Essential Oils for Mindfulness

es·sen·tial oil
əˈsen(t)SHəl oil/
noun
  1. a natural oil typically obtained by distillation and having the characteristic fragrance of the plant or other source from which it is extracted.

Essential oils are found in many sources of plants, stems, roots, flowers and bark on trees.  The nature of an essential oil varies from plant to plant, within botanical families, and from species to species. Each oil has it’s own components that are used in many things from cosmetics, lotions, bath salts and in healthcare.  The oils can be used with a single aroma or with multiples combined.

I am going to talk about a couple of oils that have many uses, but work well with mindfulness and meditation.  These are a few of my favorites and the benefits they can offer to help you relax.

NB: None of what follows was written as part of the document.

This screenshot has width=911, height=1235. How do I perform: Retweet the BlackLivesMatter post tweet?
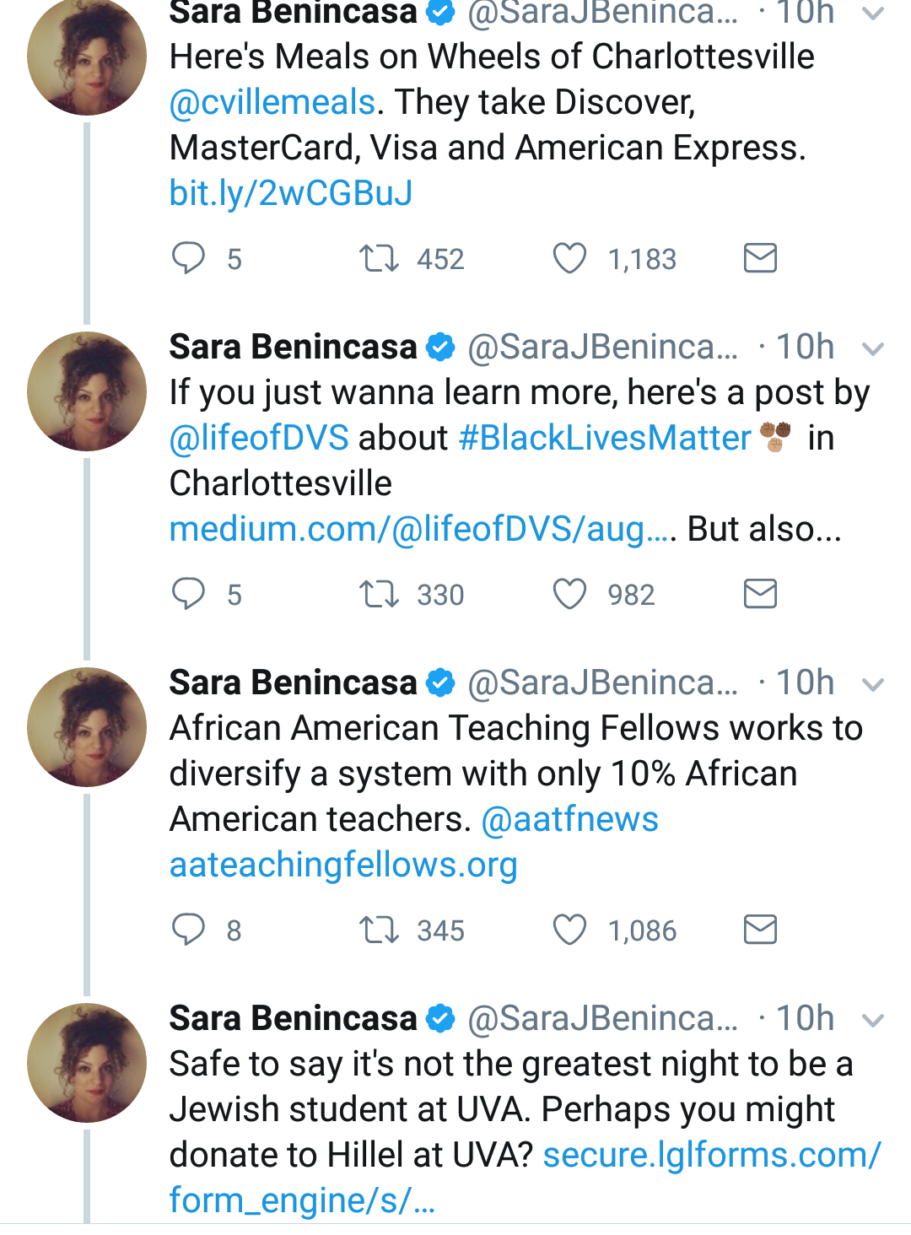tap(379, 594)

Frankincense:  This oil has many uses but the aromatic influence is to help focus energy, minimize distraction, and improve concentration.  It also helps to ease hyperactivity, impatience, irritability, restlessness and enhance spiritual awareness and meditation.  It’s scent is a rich, deep, warm, balsamic, sweet with incense like overtones.

Lavender:  This oil promotes consciousness, health, love, peace, and a general sense of well being.  It also nurtures creativity. Lavender is a universal oil that has traditionally been known to balance the body and to work wherever there is a need.  It may help anxiety, nervous tension, mental clarity, and emotional balance.  It’s scent is floral, sweet, herbaceous, balsamic with woody overtones.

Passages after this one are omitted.